ACTION ITEM =
From the first line to the last, retype the data below exactly.

Stored items:
┏━━

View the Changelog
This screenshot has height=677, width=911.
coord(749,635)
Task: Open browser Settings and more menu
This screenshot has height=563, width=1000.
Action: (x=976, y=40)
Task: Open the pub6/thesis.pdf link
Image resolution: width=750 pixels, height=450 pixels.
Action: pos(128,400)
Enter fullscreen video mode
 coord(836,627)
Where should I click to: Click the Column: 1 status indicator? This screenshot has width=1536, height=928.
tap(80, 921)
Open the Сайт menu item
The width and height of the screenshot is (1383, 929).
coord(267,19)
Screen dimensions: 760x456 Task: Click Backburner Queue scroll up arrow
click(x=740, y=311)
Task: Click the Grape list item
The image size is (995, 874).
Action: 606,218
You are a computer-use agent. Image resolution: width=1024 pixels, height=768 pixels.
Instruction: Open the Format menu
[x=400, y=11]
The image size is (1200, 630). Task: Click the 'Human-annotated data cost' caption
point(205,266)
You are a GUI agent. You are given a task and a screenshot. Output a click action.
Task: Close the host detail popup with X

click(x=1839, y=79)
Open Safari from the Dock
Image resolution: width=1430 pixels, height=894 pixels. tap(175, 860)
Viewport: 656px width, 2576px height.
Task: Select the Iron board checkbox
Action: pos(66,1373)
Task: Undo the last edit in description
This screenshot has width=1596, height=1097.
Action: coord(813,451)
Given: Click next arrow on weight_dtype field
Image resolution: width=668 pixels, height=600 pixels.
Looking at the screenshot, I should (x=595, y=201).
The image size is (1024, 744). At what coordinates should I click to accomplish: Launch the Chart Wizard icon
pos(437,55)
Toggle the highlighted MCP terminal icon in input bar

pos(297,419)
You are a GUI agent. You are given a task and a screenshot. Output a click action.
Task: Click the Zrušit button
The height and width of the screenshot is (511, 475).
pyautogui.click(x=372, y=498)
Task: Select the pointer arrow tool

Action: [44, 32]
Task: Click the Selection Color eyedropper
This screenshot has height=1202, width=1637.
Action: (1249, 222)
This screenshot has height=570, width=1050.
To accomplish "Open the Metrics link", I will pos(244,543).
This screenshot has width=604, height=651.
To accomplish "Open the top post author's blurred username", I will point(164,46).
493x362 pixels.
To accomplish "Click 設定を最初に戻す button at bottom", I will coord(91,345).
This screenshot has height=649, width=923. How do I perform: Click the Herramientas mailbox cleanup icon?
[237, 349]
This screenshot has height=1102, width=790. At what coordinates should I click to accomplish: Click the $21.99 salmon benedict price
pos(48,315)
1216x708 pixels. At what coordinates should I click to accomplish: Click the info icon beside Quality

┗━━

PROBLEM SOLUTION =
View the Changelog
This screenshot has height=677, width=911.
coord(749,635)
Task: Open browser Settings and more menu
This screenshot has height=563, width=1000.
Action: (x=976, y=40)
Task: Open the pub6/thesis.pdf link
Image resolution: width=750 pixels, height=450 pixels.
Action: pos(128,400)
Enter fullscreen video mode
 coord(836,627)
Where should I click to: Click the Column: 1 status indicator? This screenshot has width=1536, height=928.
tap(80, 921)
Open the Сайт menu item
The width and height of the screenshot is (1383, 929).
coord(267,19)
Screen dimensions: 760x456 Task: Click Backburner Queue scroll up arrow
click(x=740, y=311)
Task: Click the Grape list item
The image size is (995, 874).
Action: 606,218
You are a computer-use agent. Image resolution: width=1024 pixels, height=768 pixels.
Instruction: Open the Format menu
[x=400, y=11]
The image size is (1200, 630). Task: Click the 'Human-annotated data cost' caption
point(205,266)
You are a GUI agent. You are given a task and a screenshot. Output a click action.
Task: Close the host detail popup with X

click(x=1839, y=79)
Open Safari from the Dock
Image resolution: width=1430 pixels, height=894 pixels. tap(175, 860)
Viewport: 656px width, 2576px height.
Task: Select the Iron board checkbox
Action: pos(66,1373)
Task: Undo the last edit in description
This screenshot has width=1596, height=1097.
Action: coord(813,451)
Given: Click next arrow on weight_dtype field
Image resolution: width=668 pixels, height=600 pixels.
Looking at the screenshot, I should (x=595, y=201).
The image size is (1024, 744). At what coordinates should I click to accomplish: Launch the Chart Wizard icon
pos(437,55)
Toggle the highlighted MCP terminal icon in input bar

pos(297,419)
You are a GUI agent. You are given a task and a screenshot. Output a click action.
Task: Click the Zrušit button
The height and width of the screenshot is (511, 475).
pyautogui.click(x=372, y=498)
Task: Select the pointer arrow tool

Action: [44, 32]
Task: Click the Selection Color eyedropper
This screenshot has height=1202, width=1637.
Action: (1249, 222)
This screenshot has height=570, width=1050.
To accomplish "Open the Metrics link", I will pos(244,543).
This screenshot has width=604, height=651.
To accomplish "Open the top post author's blurred username", I will point(164,46).
493x362 pixels.
To accomplish "Click 設定を最初に戻す button at bottom", I will coord(91,345).
This screenshot has height=649, width=923. How do I perform: Click the Herramientas mailbox cleanup icon?
[237, 349]
This screenshot has height=1102, width=790. At what coordinates should I click to accomplish: Click the $21.99 salmon benedict price
pos(48,315)
1216x708 pixels. At what coordinates should I click to accomplish: Click the info icon beside Quality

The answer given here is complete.